How Do Roots Breathe? Explained in Simple Terms
The weight of water
Water is pretty heavy. When it rains or one waters a plant, the water molecules push the air out of the soil as they occupy the air spaces between the particles of soil.
Once the water is either used up or drains away by gravity, the air containing the oxygen returns again to the air spaces in the soil. The oxygen will then diffuse directly into the root cells.
Air Spaces
The more air spaces the soil texture had to begin with, the more water it can hold. Organic matter in the soil contains many spaces between particles. Sandy soil have very few. Clay has almost none !
Diagram of water and air getting into cells
Plants need to have water available in the soil for when they need it.
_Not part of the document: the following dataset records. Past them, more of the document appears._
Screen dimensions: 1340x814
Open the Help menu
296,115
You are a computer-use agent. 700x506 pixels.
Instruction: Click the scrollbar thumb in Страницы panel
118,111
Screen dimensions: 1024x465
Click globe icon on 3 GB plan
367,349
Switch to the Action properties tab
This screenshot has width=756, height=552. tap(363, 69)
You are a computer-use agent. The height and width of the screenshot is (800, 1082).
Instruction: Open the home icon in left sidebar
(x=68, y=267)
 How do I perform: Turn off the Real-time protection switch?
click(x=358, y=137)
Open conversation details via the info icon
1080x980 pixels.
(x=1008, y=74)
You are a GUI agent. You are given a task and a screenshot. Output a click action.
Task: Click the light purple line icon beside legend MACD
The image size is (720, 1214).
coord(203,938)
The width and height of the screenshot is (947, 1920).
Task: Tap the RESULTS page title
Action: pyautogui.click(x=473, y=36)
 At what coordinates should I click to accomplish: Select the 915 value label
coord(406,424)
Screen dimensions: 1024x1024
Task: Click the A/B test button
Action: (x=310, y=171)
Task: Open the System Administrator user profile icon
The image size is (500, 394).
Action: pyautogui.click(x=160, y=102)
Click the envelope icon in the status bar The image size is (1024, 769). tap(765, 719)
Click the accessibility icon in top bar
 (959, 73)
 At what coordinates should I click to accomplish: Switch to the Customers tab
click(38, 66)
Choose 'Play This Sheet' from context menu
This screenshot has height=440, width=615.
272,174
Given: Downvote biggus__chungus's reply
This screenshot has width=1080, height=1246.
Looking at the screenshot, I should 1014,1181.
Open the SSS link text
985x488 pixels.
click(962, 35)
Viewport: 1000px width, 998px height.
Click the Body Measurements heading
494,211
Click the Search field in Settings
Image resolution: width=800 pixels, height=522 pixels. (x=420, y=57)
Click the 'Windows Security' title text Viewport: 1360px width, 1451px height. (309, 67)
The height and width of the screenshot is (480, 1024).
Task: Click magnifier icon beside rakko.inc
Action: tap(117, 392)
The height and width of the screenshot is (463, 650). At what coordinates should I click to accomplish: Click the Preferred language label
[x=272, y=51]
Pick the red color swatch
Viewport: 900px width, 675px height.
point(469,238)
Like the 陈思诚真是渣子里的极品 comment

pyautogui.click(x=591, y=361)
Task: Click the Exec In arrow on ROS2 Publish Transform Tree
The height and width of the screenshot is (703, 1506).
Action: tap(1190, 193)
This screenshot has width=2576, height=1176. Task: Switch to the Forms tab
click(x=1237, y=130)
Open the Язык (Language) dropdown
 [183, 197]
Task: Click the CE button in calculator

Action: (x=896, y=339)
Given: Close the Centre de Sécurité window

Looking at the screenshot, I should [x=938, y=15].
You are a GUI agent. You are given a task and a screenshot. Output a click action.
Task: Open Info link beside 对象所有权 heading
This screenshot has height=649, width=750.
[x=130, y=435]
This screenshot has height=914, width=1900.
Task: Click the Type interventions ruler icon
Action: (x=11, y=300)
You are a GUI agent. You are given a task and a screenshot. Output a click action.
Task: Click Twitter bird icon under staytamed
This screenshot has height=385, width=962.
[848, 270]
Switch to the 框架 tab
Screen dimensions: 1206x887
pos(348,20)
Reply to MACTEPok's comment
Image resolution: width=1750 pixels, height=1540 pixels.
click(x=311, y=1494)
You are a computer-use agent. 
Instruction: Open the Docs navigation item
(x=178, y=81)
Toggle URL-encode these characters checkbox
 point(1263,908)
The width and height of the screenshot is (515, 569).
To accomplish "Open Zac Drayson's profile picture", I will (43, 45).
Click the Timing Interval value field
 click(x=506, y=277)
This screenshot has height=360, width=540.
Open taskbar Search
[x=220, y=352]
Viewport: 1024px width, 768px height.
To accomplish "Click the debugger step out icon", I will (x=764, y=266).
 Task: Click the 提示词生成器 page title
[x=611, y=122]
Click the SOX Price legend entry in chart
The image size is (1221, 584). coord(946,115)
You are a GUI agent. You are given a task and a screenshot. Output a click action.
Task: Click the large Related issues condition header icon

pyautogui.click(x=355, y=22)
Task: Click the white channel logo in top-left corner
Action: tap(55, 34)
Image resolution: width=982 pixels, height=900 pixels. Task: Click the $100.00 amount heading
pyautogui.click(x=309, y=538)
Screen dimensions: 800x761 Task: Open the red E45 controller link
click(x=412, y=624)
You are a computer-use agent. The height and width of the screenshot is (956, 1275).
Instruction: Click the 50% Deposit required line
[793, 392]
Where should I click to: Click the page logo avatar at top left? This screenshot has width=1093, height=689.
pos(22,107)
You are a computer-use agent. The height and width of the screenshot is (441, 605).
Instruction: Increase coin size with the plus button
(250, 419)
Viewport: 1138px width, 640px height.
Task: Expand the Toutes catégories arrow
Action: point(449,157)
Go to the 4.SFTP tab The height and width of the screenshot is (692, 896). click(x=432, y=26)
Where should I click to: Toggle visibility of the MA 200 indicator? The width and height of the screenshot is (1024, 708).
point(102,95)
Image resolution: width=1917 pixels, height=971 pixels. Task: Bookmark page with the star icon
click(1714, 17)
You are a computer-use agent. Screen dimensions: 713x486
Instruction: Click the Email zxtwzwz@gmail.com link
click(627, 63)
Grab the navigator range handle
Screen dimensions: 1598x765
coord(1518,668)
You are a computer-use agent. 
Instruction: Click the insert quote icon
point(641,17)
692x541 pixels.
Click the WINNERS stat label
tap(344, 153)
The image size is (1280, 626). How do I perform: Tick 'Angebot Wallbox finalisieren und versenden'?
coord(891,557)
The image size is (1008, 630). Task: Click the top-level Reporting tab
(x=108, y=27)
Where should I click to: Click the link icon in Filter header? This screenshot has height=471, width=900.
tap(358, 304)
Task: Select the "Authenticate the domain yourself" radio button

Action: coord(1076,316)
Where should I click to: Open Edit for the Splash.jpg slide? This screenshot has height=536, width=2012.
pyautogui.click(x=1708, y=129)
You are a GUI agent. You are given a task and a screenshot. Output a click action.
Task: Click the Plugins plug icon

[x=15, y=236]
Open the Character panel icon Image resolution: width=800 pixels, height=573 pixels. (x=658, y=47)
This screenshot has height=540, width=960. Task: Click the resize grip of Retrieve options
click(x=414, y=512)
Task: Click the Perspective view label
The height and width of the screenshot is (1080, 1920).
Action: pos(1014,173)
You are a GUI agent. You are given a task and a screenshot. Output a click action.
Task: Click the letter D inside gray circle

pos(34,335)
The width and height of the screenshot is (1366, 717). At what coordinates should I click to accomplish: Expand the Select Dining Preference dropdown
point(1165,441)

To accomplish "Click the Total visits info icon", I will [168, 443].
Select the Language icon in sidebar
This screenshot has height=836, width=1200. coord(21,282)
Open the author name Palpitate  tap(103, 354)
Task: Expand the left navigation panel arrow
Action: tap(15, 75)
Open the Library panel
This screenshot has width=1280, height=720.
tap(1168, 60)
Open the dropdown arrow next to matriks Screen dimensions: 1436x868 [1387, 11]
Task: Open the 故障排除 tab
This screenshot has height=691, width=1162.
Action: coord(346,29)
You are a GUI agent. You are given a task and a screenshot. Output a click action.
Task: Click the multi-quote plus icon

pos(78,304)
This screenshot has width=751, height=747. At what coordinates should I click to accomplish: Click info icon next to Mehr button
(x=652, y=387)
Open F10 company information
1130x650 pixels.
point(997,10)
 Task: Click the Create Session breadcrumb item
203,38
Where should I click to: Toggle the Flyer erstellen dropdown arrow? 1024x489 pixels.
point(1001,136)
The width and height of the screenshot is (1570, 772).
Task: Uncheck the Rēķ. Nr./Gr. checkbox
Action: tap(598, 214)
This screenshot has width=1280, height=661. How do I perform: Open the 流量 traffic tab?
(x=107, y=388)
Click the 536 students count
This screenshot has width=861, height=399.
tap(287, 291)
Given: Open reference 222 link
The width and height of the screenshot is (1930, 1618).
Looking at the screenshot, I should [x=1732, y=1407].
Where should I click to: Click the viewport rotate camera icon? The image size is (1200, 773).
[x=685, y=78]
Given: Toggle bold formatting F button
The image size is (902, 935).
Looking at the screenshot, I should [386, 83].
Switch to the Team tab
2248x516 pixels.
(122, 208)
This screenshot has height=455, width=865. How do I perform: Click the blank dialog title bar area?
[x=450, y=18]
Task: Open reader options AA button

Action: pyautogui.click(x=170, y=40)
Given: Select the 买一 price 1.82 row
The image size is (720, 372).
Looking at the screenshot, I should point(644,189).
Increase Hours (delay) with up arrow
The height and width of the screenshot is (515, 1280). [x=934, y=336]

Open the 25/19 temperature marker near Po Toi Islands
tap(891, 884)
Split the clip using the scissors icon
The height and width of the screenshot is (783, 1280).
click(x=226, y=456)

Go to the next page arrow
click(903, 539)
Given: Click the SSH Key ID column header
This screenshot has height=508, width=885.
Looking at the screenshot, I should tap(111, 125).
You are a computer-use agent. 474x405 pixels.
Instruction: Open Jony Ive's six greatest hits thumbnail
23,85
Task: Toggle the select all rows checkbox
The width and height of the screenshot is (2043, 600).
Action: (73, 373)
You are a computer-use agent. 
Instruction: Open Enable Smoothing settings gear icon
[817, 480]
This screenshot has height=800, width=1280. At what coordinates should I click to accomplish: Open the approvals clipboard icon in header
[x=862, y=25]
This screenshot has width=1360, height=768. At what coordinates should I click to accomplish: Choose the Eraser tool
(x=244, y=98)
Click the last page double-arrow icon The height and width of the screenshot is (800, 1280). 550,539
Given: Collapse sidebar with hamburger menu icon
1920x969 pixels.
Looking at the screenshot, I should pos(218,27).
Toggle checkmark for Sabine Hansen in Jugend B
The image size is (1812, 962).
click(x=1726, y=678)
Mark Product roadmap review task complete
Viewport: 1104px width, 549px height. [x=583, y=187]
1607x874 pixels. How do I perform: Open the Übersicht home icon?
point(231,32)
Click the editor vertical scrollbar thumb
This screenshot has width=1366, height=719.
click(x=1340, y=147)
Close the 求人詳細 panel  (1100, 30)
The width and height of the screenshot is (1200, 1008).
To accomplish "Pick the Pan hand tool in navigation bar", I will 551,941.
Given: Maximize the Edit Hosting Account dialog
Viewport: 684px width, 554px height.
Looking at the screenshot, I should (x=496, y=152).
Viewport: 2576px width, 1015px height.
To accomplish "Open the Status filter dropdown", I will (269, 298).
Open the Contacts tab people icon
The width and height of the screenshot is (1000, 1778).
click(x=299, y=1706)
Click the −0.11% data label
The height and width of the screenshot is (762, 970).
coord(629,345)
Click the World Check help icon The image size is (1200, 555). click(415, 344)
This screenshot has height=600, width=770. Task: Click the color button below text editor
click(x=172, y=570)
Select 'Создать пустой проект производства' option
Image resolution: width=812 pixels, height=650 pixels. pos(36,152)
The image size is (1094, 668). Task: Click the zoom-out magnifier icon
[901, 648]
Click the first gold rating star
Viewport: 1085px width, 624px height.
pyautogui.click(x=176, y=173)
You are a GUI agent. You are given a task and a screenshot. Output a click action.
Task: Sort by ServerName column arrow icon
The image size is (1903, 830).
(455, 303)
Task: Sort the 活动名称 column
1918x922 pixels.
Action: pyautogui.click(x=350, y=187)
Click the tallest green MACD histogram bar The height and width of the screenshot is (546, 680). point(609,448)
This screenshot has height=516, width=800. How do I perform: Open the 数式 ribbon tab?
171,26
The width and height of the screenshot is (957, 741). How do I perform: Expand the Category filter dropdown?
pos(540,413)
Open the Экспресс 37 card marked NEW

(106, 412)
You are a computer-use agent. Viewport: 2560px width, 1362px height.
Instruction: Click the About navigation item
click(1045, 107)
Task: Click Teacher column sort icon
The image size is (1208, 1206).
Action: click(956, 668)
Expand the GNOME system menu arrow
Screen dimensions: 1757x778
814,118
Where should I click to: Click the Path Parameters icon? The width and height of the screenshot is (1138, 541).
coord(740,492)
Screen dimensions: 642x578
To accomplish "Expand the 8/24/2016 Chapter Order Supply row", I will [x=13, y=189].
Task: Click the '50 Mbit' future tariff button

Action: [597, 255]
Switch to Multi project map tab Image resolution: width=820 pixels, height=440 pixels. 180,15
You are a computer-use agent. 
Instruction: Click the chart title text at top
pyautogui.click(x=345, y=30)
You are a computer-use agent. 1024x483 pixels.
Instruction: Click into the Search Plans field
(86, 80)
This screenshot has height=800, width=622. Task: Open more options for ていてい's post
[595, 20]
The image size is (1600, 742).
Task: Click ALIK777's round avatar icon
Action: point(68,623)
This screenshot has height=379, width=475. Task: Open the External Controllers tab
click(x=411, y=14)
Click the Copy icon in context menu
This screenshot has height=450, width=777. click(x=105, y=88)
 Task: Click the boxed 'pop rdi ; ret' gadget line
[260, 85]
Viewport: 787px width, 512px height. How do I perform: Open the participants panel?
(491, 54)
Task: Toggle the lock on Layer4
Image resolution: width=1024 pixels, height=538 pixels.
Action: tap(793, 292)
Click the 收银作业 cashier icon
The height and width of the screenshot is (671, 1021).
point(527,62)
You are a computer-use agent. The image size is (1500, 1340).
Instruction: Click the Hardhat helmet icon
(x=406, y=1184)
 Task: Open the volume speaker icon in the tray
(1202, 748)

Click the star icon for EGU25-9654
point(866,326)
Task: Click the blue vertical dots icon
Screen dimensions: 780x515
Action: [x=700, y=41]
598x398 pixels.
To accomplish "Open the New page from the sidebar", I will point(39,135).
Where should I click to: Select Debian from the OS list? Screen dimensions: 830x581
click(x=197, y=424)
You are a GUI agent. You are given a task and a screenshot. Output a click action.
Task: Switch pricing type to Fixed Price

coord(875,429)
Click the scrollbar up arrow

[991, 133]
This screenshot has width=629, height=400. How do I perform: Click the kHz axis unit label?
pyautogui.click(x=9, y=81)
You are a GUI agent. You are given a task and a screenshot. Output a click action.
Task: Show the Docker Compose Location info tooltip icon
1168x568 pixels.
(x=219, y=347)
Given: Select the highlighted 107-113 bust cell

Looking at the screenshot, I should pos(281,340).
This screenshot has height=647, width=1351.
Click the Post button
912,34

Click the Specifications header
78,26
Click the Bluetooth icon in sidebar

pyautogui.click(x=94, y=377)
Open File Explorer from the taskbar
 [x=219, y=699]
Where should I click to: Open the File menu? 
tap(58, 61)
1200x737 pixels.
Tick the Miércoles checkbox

Roots move into the soil and find these air spaces then wrap around or surround the soil particles. When the water arrives, the roots are in the correct place to absorb it. As the water is used up, the air spaces return and the roots can now get their oxygen!
Root hairs absorb 90% of all the water for a plant
Overwatering
Like any other cell, roots need oxygen to survive. But if you water too frequently, the air spaces never empty out completely and the oxygen does not get replenished from the returning air. In prolonged water filled soil the roots die from lack of oxygen.
Stagnant soil with water puddling on top tends to be anaerobic
Most people call this “over watering”. However, it is not the amount of water that is causing the problem but the frequency of watering. The lack of oxygen !
The cell membrane
Water molecules that are in the air spaces go directly through the roots' cell wall through very tiny holes. Oxygen is also able to enter these cells through the same cell wall and membrane. But it does so at a different interval.
Water molecules simply travel through the root cell membrane
Adaptations to wet soil
Mangrove and swamp plants live in water saturated soil devoid of oxygen !!! So how can they live ?
Mangrove roots growing upwards to capture the oxygen !
Those plants adapted a totally distinct method of oxygenating their cells. They have evolved special roots that grow upwards into the air. These tend to be hollow and with many air spaces and are in constant contact with air. The are called pneumatophores.